Nach einem gemeinsamen Mittagessen in der Jugendherberge und einem Gruppenfoto vor dem Wasserschloss Mitwitz beleuchtete Dr. Tomoki Sakata (Universität Bamberg) in seinem Vortrag „Flüssiges und Flüchtiges“ die Bedeutung des Wassers in der Philosophie des buddhistischen Mönchs Kamo no Chōmei aus dem 12. Jahrhundert. Unfähig, das Priestererbe seines Vaters anzunehmen, zog er sich in ein kleines Haus – das Hojo – zurück und verfasste seine Hōjōki, ein tagebuchartig verfasstes Werk, das sich mit der Vergänglichkeit menschlicher Lebenssituationen befasst. Dabei stellte sich Chōmeis innerer Konflikt zwischen einem zurückgezogenen Leben und einem Leben in der Stadt als zentrales Motiv dar. Die lebensweltlichen und politischen Situationen werden von Chōmei mit den flüchtigen Eigenschaften des Wassers verglichen. Chōmei sieht sich vor die Aufgabe gestellt, gemäß dem buddhistischen Ideal das Leben fließen zu lassen und seine Vergangenheit loszulassen. Die Lebenswelt tritt diesem Fluss des Wassers entgegen, verlangsamt ihn (Yodomi) und hindert den Menschen am Eintauchen in den Fluss des Lebens.

Den ganzen Vortrag von Herrn Dr. Sakata finden Sie auch online:

Danach analysierte Sebastian Fendrich (Bocholt) Motive des Wassers in ausgewählten Gedichten der deutschen Literatur.
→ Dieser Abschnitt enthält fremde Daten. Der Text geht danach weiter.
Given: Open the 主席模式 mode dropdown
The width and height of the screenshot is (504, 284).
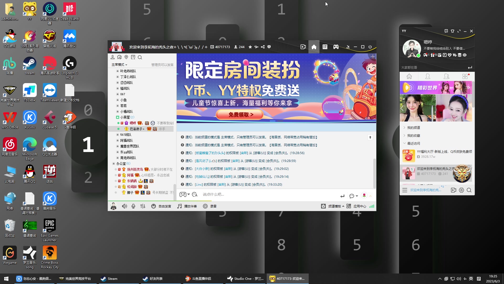Looking at the screenshot, I should [119, 65].
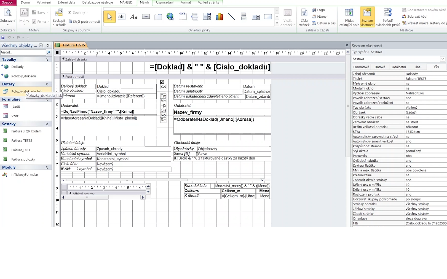Choose the Label (Aa) control
447x279 pixels.
point(134,17)
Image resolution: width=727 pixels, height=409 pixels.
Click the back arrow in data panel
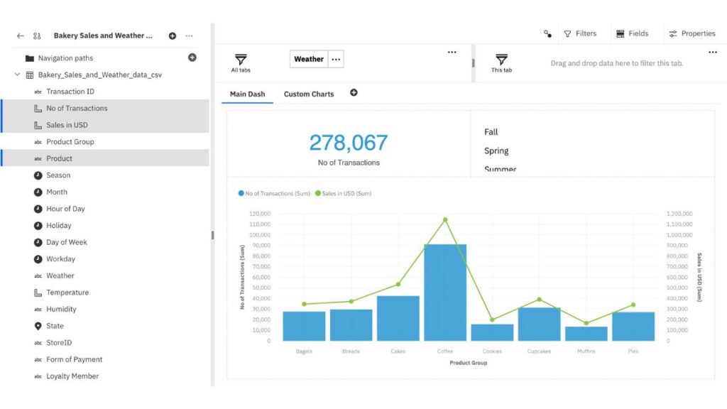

Nach einigen Ausführungen zur Methode der Gedichtsanalyse verglich er Andreas Gryphius’ Sonett „Andenken eines auf See ausgestandenen gefährlichen Sturms“, das eine dramatische Seenot schildert, die als Metapher für die Unsicherheit des irdischen Lebens interpretiert werden kann und mit der Rettung durch Gott endet, mit Gottfried Benns „Wellen der Nacht“, das die zyklische Bewegung des Meeres beschreibt. Diese spült verschiedene Figuren aus der Natur, Mythologie und Geschichte an das Land, nur um sie wieder ins Meer zurückzuziehen, was sich auch in der Form des Gedichts widerspiegelt. Das Leben ist in beiden Gedichten einem ständigen Werden und Vergehen unterworfen, doch in der Kunst (bei Benn) oder in der religiösen Errettung (bei Gryphius) scheint der Mensch Trost zu finden.

Den ganzen Vortrag von Herrn Fendrich finden Sie auch online:

Der Tag wurde mit einem Vortrag von Prof. Dr. Uwe Voigt (Universität Augsburg) abgerundet. Voigt verband eine Rehabilitierung des Elementenbegriffs in der Philosophie mit der analytisch geprägten, panpsychistischen Theorie des Geistes. Sein Gedanke, dass das „Geistige“ nicht nur auf menschliche Subjekte beschränkt ist, sondern auch in anderen Naturelementen wie dem Wasser oder der Erde verankert sein könnte, eröffnet eine prinzipielle Neuinterpretation des Wassers: Wasser kann durch seine verbindende Rolle im Erdsystem als eigenständiges Subjekt verstanden werden, sodass es nicht bloß physikalische, sondern auch mentale Eigenschaften besitzt. Der menschliche Umgang mit Wasser und der Natur ist nicht auf eine rein physikalische Beziehung zu reduzieren, sondern hat immer auch eine geistige Dimension, die nicht auf Zerstörung abzielen sollte, sondern ein Leben im Einklang mit der Natur – in einem Tanz mit dem Wasser – voraussetzt.

Den ganzen Vortrag von Prof. Dr. Voigt finden Sie auch online: 

Am nächsten Morgen rundete Matthias Bergmann (Lichtenfels) die Tagung mit einem Vortrag über die symbolische und lebensweltliche Bedeutung des Wassers für indigene Ethnien in Kolumbien ab, die seit Jahrhunderten kulturell eng mit dem Wasser verbunden sind und aktuell enorm unter den Folgen des Wetterphänomens El Niño leiden. Die Muisca, die in präkolumbianischer Zeit die Hochebene von Bogotá bewohnten, sahen im Wasser eine heilige und geschätzte Ressource. Das Wasser spielte auch in kultischen Riten eine wichtige Rolle. So wurden zum Amtsantritt eines neuen Herrschers Gold und Schmuck in einem Bergsee versenkt, um sie dem Sonnengott zu opfern, woraus sich der Mythos um die Stadt aus Gold (El Dorado) entwickelte.

Am Nachmittag führte Matthias Bergmann die Gruppe auf einer kleinen Wanderung durch die Steinachklamm in Mittelfranken, wobei er an einer Engstelle in der Klamm eine geographische Parallele zu besagtem Bergsee in Kolumbien veranschaulichte. Am späten Nachmittag wurde schließlich die Tagung beendet.